Di Henoko, pemerintah terus mengerahkan ratusan polisi anti huru hara dari seluruh negeri untuk menekan protes damai yang diadakan setiap hari di lokasi konstruksi.
Pengabaian pemerintah Jepang atas opini publik Okinawa dan kehadiran AS yang tidak proporsional di kepulauan ini berakar pada sejarah kepulauan tersebut.
Awalnya milik kerajaan merdeka, pulau Ryukyu diserang oleh pasukan Jepang pada 1609 dan dianeksasi pada 1879.

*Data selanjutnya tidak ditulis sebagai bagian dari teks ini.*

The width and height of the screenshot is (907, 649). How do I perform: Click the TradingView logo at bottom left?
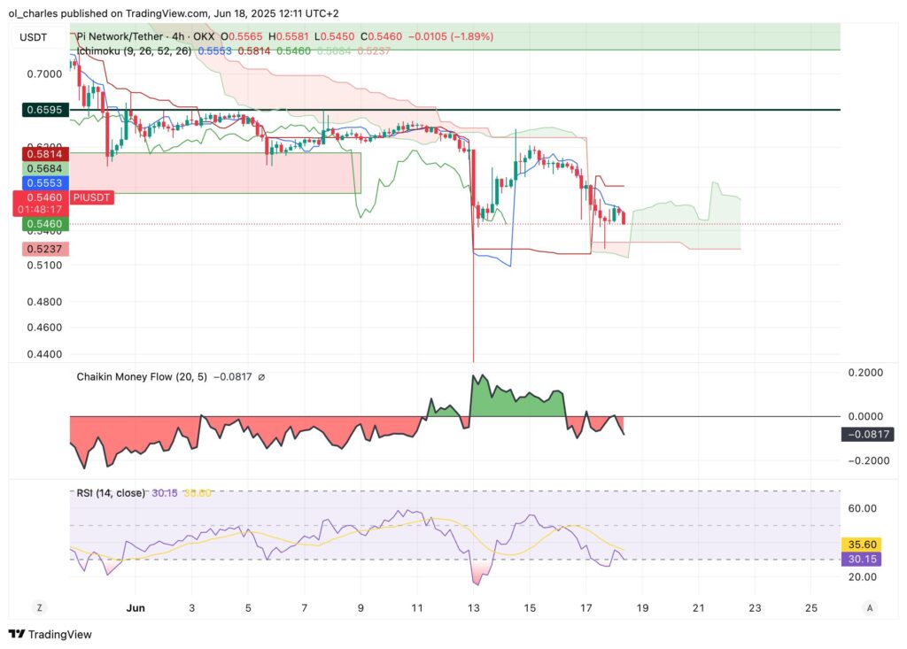[x=50, y=634]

Selama perang dunia kedua, pulau-pulau itu menjadi lokasi salah satu pertempuran darat paling berdarah antara Jepang dan AS, di mana satu dari empat warga Okinawa kehilangan nyawa.
Pulau itu berada di bawah kendali AS setelah kekalahan Jepang dalam perang. Bahkan setelah Okinawa "dikembalikan kembali" ke kekuasaan Jepang pada tahun 1972, pangkalan militer AS terus mengambil 18 persen dari tanah di pulau utama Okinawa.
"Sudah hampir 50 tahun sejak 'pembalikan' Okinawa dan pemerintah masih berusaha membangun pangkalan militer baru," kata Masaya Kinjo, 54, yang telah berpartisipasi dalam aksi duduk harian di Henoko sejak 2016.
"Dengan referendum ini, saya ingin dunia tahu bahwa apa yang terjadi di Okinawa telah berlangsung selama beberapa generasi."
Akhir pekan ini, para pendukung referendum telah mengadakan pawai 70 km di seluruh Okinawa sebagai cara untuk mendorong pemilih untuk pergi ke kotak suara.
Bagi Chinen, yang berencana ikut serta dalam pawai dengan putri kecilnya, referendum adalah bagian dari gerakan yang lebih besar.
"Ketika putri saya tumbuh dewasa, saya ingin dunianya berbeda dari yang saya tumbuh bersama," katanya kepada Al Jazeera. "Kami sedang berjuang untuk memutus siklus."